> [Task instructions]: The reply must contain all of the records, unchanged.

* * * * * * *

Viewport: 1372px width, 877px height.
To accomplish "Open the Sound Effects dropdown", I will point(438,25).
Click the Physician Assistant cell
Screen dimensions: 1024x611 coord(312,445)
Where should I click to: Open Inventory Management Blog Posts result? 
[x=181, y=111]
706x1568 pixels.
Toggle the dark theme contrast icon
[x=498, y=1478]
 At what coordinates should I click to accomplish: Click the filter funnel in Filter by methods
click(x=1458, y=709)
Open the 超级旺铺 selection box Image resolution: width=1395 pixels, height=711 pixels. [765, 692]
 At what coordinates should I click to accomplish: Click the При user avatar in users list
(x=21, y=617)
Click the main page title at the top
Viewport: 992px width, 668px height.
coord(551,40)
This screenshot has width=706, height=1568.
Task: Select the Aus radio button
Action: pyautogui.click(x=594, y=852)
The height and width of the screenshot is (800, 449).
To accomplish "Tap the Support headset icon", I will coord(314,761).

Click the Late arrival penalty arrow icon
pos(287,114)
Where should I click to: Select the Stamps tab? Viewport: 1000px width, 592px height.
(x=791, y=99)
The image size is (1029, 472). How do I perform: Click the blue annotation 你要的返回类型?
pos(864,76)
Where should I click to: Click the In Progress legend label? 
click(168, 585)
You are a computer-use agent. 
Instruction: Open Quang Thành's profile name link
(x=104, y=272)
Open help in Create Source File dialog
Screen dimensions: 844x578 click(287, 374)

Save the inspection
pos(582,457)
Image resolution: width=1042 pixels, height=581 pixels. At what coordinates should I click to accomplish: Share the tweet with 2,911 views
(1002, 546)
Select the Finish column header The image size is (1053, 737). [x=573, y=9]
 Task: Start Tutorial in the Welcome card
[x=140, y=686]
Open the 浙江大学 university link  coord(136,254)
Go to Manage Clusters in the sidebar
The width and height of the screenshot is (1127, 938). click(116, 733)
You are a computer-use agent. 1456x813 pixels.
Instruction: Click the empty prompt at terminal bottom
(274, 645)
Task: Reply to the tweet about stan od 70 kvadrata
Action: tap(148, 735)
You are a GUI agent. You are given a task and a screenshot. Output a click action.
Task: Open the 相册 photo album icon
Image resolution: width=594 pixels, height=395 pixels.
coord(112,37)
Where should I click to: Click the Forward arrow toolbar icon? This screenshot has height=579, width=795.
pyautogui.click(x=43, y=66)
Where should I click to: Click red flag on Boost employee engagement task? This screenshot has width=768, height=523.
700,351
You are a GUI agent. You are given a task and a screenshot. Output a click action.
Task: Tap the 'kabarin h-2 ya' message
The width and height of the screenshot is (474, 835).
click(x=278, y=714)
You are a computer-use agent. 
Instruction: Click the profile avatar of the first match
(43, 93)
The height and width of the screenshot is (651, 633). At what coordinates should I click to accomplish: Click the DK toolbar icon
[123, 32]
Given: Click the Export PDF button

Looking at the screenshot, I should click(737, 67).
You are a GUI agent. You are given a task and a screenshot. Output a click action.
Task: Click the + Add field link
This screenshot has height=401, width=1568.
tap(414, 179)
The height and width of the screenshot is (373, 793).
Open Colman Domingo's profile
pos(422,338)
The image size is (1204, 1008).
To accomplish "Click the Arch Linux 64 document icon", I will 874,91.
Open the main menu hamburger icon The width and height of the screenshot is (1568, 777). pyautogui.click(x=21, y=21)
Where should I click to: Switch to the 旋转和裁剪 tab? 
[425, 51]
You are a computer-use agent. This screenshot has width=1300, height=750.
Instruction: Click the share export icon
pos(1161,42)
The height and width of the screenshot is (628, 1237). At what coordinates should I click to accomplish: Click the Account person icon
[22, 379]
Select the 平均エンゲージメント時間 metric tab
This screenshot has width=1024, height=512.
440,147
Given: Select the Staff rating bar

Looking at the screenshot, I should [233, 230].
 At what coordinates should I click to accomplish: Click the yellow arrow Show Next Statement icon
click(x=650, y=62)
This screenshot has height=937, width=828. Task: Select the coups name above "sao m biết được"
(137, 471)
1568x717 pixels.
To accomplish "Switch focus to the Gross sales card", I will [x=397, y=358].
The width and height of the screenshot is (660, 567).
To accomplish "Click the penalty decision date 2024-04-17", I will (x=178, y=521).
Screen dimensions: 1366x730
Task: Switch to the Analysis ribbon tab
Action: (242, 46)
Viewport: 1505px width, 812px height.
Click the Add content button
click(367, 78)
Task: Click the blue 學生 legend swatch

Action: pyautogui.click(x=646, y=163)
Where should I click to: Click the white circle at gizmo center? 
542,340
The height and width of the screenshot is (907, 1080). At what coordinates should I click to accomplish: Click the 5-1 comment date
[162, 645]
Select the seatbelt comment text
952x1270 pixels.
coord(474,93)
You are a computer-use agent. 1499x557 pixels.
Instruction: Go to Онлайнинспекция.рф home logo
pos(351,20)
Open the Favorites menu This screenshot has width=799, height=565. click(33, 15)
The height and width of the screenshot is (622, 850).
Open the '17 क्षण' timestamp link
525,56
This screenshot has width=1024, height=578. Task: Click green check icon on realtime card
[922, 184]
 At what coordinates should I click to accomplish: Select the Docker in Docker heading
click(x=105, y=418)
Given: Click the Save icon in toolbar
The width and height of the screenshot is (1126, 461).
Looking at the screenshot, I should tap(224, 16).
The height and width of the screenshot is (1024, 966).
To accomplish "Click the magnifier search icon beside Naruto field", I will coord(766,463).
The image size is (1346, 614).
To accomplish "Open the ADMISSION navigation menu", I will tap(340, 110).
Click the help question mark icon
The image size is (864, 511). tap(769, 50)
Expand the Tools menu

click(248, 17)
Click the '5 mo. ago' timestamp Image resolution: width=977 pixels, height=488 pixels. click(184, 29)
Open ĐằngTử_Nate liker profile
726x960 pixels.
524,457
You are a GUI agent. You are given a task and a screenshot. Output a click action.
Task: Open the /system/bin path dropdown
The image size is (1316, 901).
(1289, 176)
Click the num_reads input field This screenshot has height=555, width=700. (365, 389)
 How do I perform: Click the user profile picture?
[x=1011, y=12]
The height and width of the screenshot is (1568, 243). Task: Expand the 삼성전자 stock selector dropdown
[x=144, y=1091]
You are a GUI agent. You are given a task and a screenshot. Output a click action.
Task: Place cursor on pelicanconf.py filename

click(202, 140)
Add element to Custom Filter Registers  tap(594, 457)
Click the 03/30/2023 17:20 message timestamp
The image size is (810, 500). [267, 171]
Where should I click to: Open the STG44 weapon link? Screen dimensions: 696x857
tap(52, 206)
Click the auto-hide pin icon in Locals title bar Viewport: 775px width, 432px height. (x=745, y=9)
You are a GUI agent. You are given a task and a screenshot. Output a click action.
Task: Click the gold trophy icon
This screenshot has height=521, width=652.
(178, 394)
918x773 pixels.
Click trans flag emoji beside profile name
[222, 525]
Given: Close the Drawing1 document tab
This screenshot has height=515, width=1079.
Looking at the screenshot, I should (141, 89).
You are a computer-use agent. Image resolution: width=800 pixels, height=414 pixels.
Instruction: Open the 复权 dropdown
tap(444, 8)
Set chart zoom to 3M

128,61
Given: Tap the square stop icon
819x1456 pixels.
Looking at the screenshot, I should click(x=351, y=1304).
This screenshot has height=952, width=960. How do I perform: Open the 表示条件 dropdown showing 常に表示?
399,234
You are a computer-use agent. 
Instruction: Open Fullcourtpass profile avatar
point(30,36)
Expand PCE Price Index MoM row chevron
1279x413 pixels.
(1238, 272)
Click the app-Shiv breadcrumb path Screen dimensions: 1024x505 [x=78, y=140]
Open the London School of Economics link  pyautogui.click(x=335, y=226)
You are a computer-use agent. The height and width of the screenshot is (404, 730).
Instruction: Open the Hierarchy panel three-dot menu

* * * * * * *

> [Answer box]:
Viewport: 1372px width, 877px height.
To accomplish "Open the Sound Effects dropdown", I will point(438,25).
Click the Physician Assistant cell
Screen dimensions: 1024x611 coord(312,445)
Where should I click to: Open Inventory Management Blog Posts result? 
[x=181, y=111]
706x1568 pixels.
Toggle the dark theme contrast icon
[x=498, y=1478]
 At what coordinates should I click to accomplish: Click the filter funnel in Filter by methods
click(x=1458, y=709)
Open the 超级旺铺 selection box Image resolution: width=1395 pixels, height=711 pixels. [765, 692]
 At what coordinates should I click to accomplish: Click the При user avatar in users list
(x=21, y=617)
Click the main page title at the top
Viewport: 992px width, 668px height.
coord(551,40)
This screenshot has width=706, height=1568.
Task: Select the Aus radio button
Action: pyautogui.click(x=594, y=852)
The height and width of the screenshot is (800, 449).
To accomplish "Tap the Support headset icon", I will coord(314,761).

Click the Late arrival penalty arrow icon
pos(287,114)
Where should I click to: Select the Stamps tab? Viewport: 1000px width, 592px height.
(x=791, y=99)
The image size is (1029, 472). How do I perform: Click the blue annotation 你要的返回类型?
pos(864,76)
Where should I click to: Click the In Progress legend label? 
click(168, 585)
You are a computer-use agent. 
Instruction: Open Quang Thành's profile name link
(x=104, y=272)
Open help in Create Source File dialog
Screen dimensions: 844x578 click(287, 374)

Save the inspection
pos(582,457)
Image resolution: width=1042 pixels, height=581 pixels. At what coordinates should I click to accomplish: Share the tweet with 2,911 views
(1002, 546)
Select the Finish column header The image size is (1053, 737). [x=573, y=9]
 Task: Start Tutorial in the Welcome card
[x=140, y=686]
Open the 浙江大学 university link  coord(136,254)
Go to Manage Clusters in the sidebar
The width and height of the screenshot is (1127, 938). click(116, 733)
You are a computer-use agent. 1456x813 pixels.
Instruction: Click the empty prompt at terminal bottom
(274, 645)
Task: Reply to the tweet about stan od 70 kvadrata
Action: tap(148, 735)
You are a GUI agent. You are given a task and a screenshot. Output a click action.
Task: Open the 相册 photo album icon
Image resolution: width=594 pixels, height=395 pixels.
coord(112,37)
Where should I click to: Click the Forward arrow toolbar icon? This screenshot has height=579, width=795.
pyautogui.click(x=43, y=66)
Where should I click to: Click red flag on Boost employee engagement task? This screenshot has width=768, height=523.
700,351
You are a GUI agent. You are given a task and a screenshot. Output a click action.
Task: Tap the 'kabarin h-2 ya' message
The width and height of the screenshot is (474, 835).
click(x=278, y=714)
You are a computer-use agent. 
Instruction: Click the profile avatar of the first match
(43, 93)
The height and width of the screenshot is (651, 633). At what coordinates should I click to accomplish: Click the DK toolbar icon
[123, 32]
Given: Click the Export PDF button

Looking at the screenshot, I should click(737, 67).
You are a GUI agent. You are given a task and a screenshot. Output a click action.
Task: Click the + Add field link
This screenshot has height=401, width=1568.
tap(414, 179)
The height and width of the screenshot is (373, 793).
Open Colman Domingo's profile
pos(422,338)
The image size is (1204, 1008).
To accomplish "Click the Arch Linux 64 document icon", I will 874,91.
Open the main menu hamburger icon The width and height of the screenshot is (1568, 777). pyautogui.click(x=21, y=21)
Where should I click to: Switch to the 旋转和裁剪 tab? 
[425, 51]
You are a computer-use agent. This screenshot has width=1300, height=750.
Instruction: Click the share export icon
pos(1161,42)
The height and width of the screenshot is (628, 1237). At what coordinates should I click to accomplish: Click the Account person icon
[22, 379]
Select the 平均エンゲージメント時間 metric tab
This screenshot has width=1024, height=512.
440,147
Given: Select the Staff rating bar

Looking at the screenshot, I should [233, 230].
 At what coordinates should I click to accomplish: Click the yellow arrow Show Next Statement icon
click(x=650, y=62)
This screenshot has height=937, width=828. Task: Select the coups name above "sao m biết được"
(137, 471)
1568x717 pixels.
To accomplish "Switch focus to the Gross sales card", I will [x=397, y=358].
The width and height of the screenshot is (660, 567).
To accomplish "Click the penalty decision date 2024-04-17", I will (x=178, y=521).
Screen dimensions: 1366x730
Task: Switch to the Analysis ribbon tab
Action: (242, 46)
Viewport: 1505px width, 812px height.
Click the Add content button
click(367, 78)
Task: Click the blue 學生 legend swatch

Action: pyautogui.click(x=646, y=163)
Where should I click to: Click the white circle at gizmo center? 
542,340
The height and width of the screenshot is (907, 1080). At what coordinates should I click to accomplish: Click the 5-1 comment date
[162, 645]
Select the seatbelt comment text
952x1270 pixels.
coord(474,93)
You are a computer-use agent. 1499x557 pixels.
Instruction: Go to Онлайнинспекция.рф home logo
pos(351,20)
Open the Favorites menu This screenshot has width=799, height=565. click(33, 15)
The height and width of the screenshot is (622, 850).
Open the '17 क्षण' timestamp link
525,56
This screenshot has width=1024, height=578. Task: Click green check icon on realtime card
[922, 184]
 At what coordinates should I click to accomplish: Select the Docker in Docker heading
click(x=105, y=418)
Given: Click the Save icon in toolbar
The width and height of the screenshot is (1126, 461).
Looking at the screenshot, I should tap(224, 16).
The height and width of the screenshot is (1024, 966).
To accomplish "Click the magnifier search icon beside Naruto field", I will coord(766,463).
The image size is (1346, 614).
To accomplish "Open the ADMISSION navigation menu", I will tap(340, 110).
Click the help question mark icon
The image size is (864, 511). tap(769, 50)
Expand the Tools menu

click(248, 17)
Click the '5 mo. ago' timestamp Image resolution: width=977 pixels, height=488 pixels. click(184, 29)
Open ĐằngTử_Nate liker profile
726x960 pixels.
524,457
You are a GUI agent. You are given a task and a screenshot. Output a click action.
Task: Open the /system/bin path dropdown
The image size is (1316, 901).
(1289, 176)
Click the num_reads input field This screenshot has height=555, width=700. (365, 389)
 How do I perform: Click the user profile picture?
[x=1011, y=12]
The height and width of the screenshot is (1568, 243). Task: Expand the 삼성전자 stock selector dropdown
[x=144, y=1091]
You are a GUI agent. You are given a task and a screenshot. Output a click action.
Task: Place cursor on pelicanconf.py filename

click(202, 140)
Add element to Custom Filter Registers  tap(594, 457)
Click the 03/30/2023 17:20 message timestamp
The image size is (810, 500). [267, 171]
Where should I click to: Open the STG44 weapon link? Screen dimensions: 696x857
tap(52, 206)
Click the auto-hide pin icon in Locals title bar Viewport: 775px width, 432px height. (x=745, y=9)
You are a GUI agent. You are given a task and a screenshot. Output a click action.
Task: Click the gold trophy icon
This screenshot has height=521, width=652.
(178, 394)
918x773 pixels.
Click trans flag emoji beside profile name
[222, 525]
Given: Close the Drawing1 document tab
This screenshot has height=515, width=1079.
Looking at the screenshot, I should (141, 89).
You are a computer-use agent. Image resolution: width=800 pixels, height=414 pixels.
Instruction: Open the 复权 dropdown
tap(444, 8)
Set chart zoom to 3M

128,61
Given: Tap the square stop icon
819x1456 pixels.
Looking at the screenshot, I should click(x=351, y=1304).
This screenshot has height=952, width=960. How do I perform: Open the 表示条件 dropdown showing 常に表示?
399,234
You are a computer-use agent. 
Instruction: Open Fullcourtpass profile avatar
point(30,36)
Expand PCE Price Index MoM row chevron
1279x413 pixels.
(1238, 272)
Click the app-Shiv breadcrumb path Screen dimensions: 1024x505 [x=78, y=140]
Open the London School of Economics link  pyautogui.click(x=335, y=226)
You are a computer-use agent. The height and width of the screenshot is (404, 730).
Instruction: Open the Hierarchy panel three-dot menu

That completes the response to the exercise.